Only String and Array types are splittable. field:parsed[Body][FlightListByAerodromeReply][data][flights][flight] is of type = Hash {:level=>:warn}
Only String and Array types are splittable. field:parsed[Body][FlightListByAerodromeReply][data][flights][flight][flightId] is of type = Hash {:level=>:warn}
Only String and Array types are splittable. field:parsed[Body][FlightListByAerodromeReply][data][flights][flight][flightId][keys] is of type = Hash {:level=>:warn}
{
                     "@version" => "1",
                   "@timestamp" => "2017-07-28T08:40:56.208Z",
                         "host" => "192.168.10.160",
                         "port" => 5269,
                         "type" => "FlightListByAerodromeReply",
                     "flightId" => "AT00871821",
                   "aircraftId" => "AFR181J",
       "aerodromeOfDestination" => "EIDW",
        "estimatedOffBlockTime" => "2017-07-28 10:35",
                     "airFiled" => "false",
"nonICAOAerodromeOfDestination" => "false",
  "nonICAOAerodromeOfDeparture" => "false",
         "aerodromeOfDeparture" => "LFPG",
                          "wef" => "2017-07-28 10:00",
                          "unt" => "2017-07-28 11:00",
         "requestReceptionTime" => "2017-07-28 08:40:55",
                     "sendTime" => "2017-07-28 08:40:55",
                       "status" => "OK"
}
{
                     "@version" => "1",
                   "@timestamp" => "2017-07-28T08:40:56.208Z",
                         "host" => "192.168.10.160",
                         "port" => 5269,
                         "type" => "FlightListByAerodromeReply",
                         "tags" => [
    [0] "_split_type_failure"
],
                     "flightId" => "AT00871821",
                   "aircraftId" => "AFR181J",
       "aerodromeOfDestination" => "EIDW",
        "estimatedOffBlockTime" => "2017-07-28 10:35",
                     "airFiled" => "false",
"nonICAOAerodromeOfDestination" => "false",
  "nonICAOAerodromeOfDeparture" => "false",
         "aerodromeOfDeparture" => "LFPG",
                          "wef" => "2017-07-28 10:00",
                          "unt" => "2017-07-28 11:00",
         "requestReceptionTime" => "2017-07-28 08:40:55",
                     "sendTime" => "2017-07-28 08:40:55",
                       "status" => "OK"
}
[...]

We can see that there are splitting problems and that if I have 50 flights, it will take the information of the last flight and replace them for the previous 49 flights.
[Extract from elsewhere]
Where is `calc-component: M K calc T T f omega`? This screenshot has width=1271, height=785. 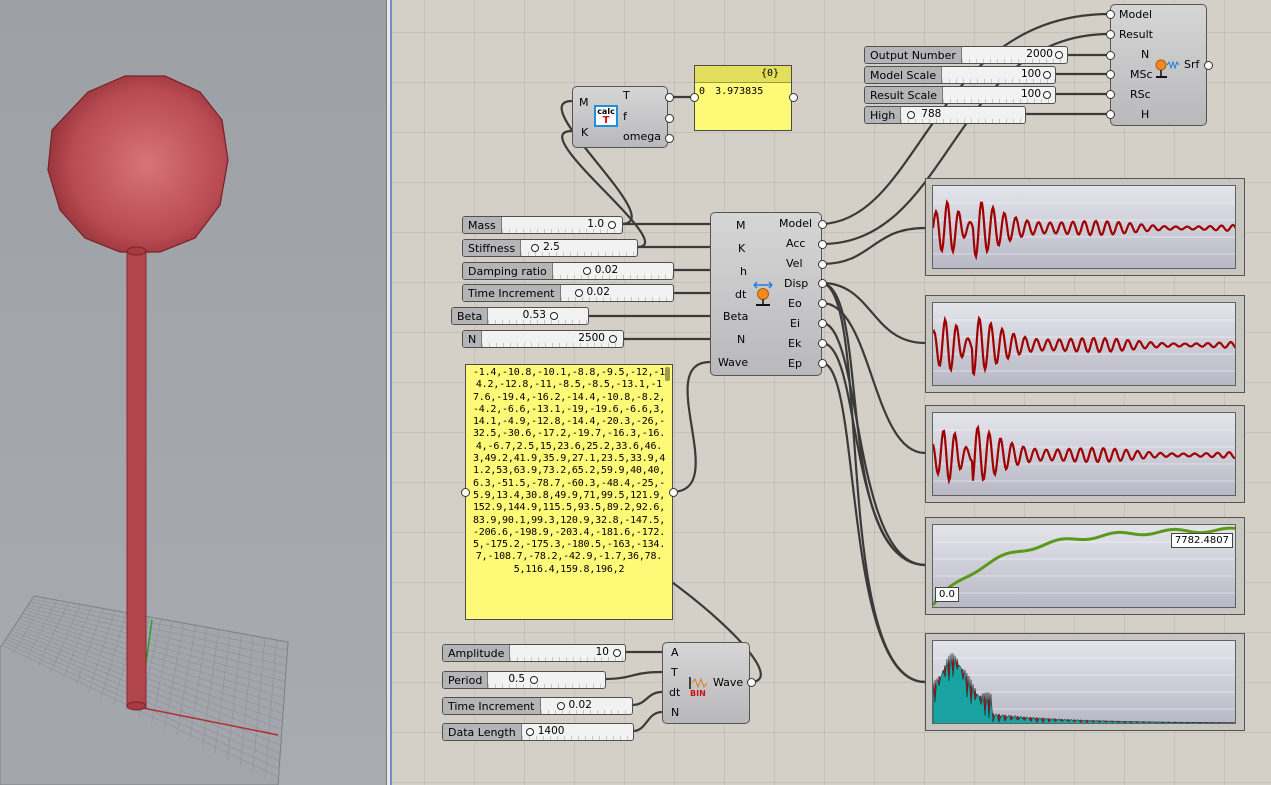
calc-component: M K calc T T f omega is located at coordinates (620, 117).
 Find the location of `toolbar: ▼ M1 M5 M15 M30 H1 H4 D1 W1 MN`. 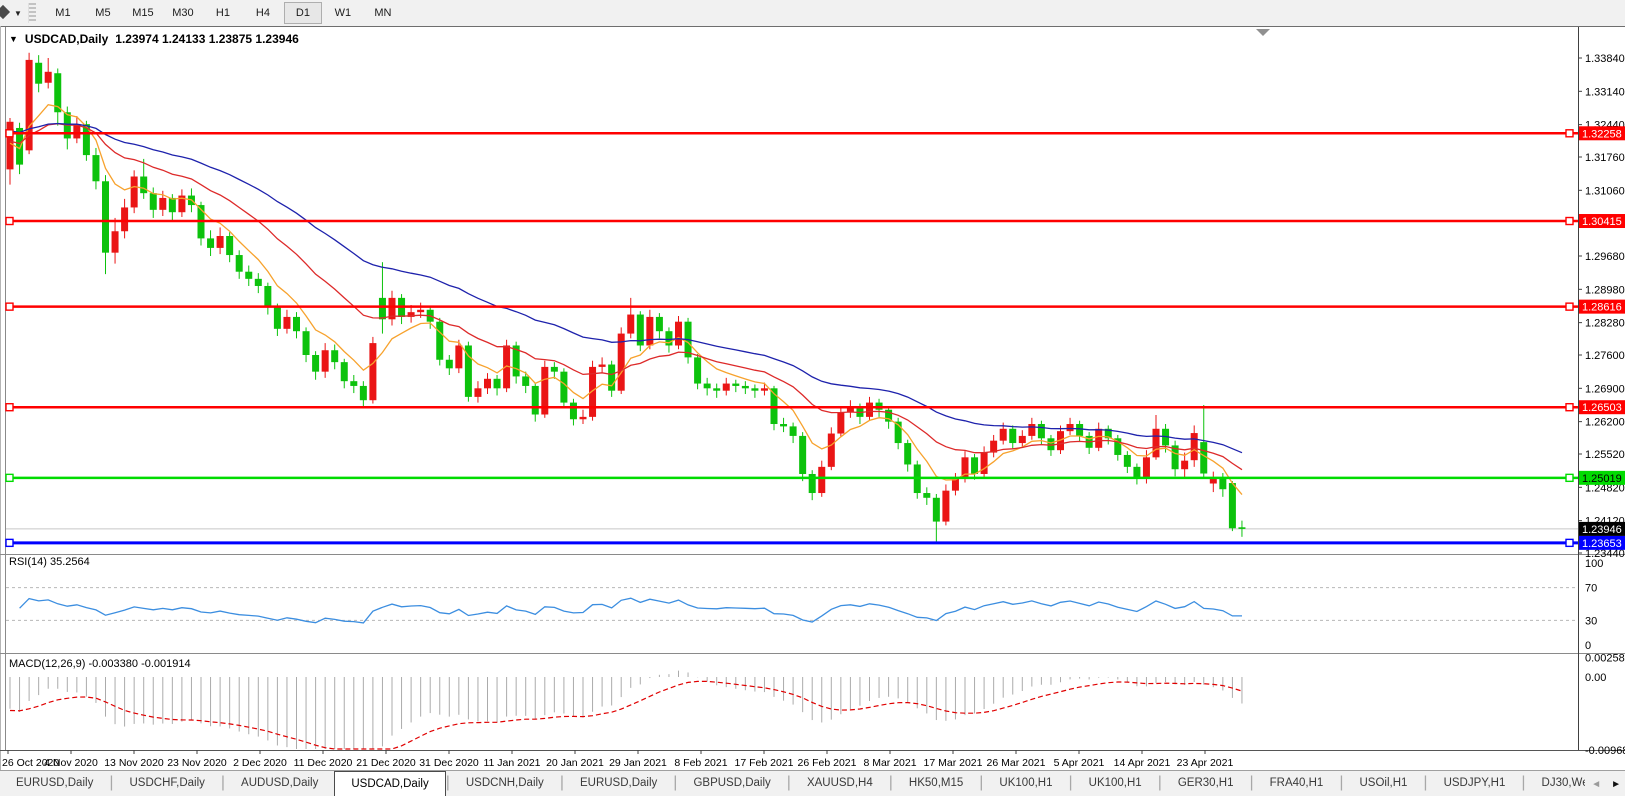

toolbar: ▼ M1 M5 M15 M30 H1 H4 D1 W1 MN is located at coordinates (812, 14).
I can use ruby ​​code to retrieve the total number of flights:

ruby {
    code => "
      event['count'] = event['parsed']['Body'][0]['FlightListByAerodromeReply'][0]['data'][0]['flights'].length
    "
}

But how to iterate on the number of flights?
I tried this but without success:

[...] 
split {
  field => "parsed[Body][FlightListByAerodromeReply][data][flights][%{count}]"
}
[...]

Thankx for your help !


(Magnus Bäck) #3

Could you give an example of the desired result for the example XML document above? It's not clear to me what the end goal is, and the sequence of split filters is confusing.


(system) #4

This topic was automatically closed 28 days after the last reply. New replies are no longer allowed.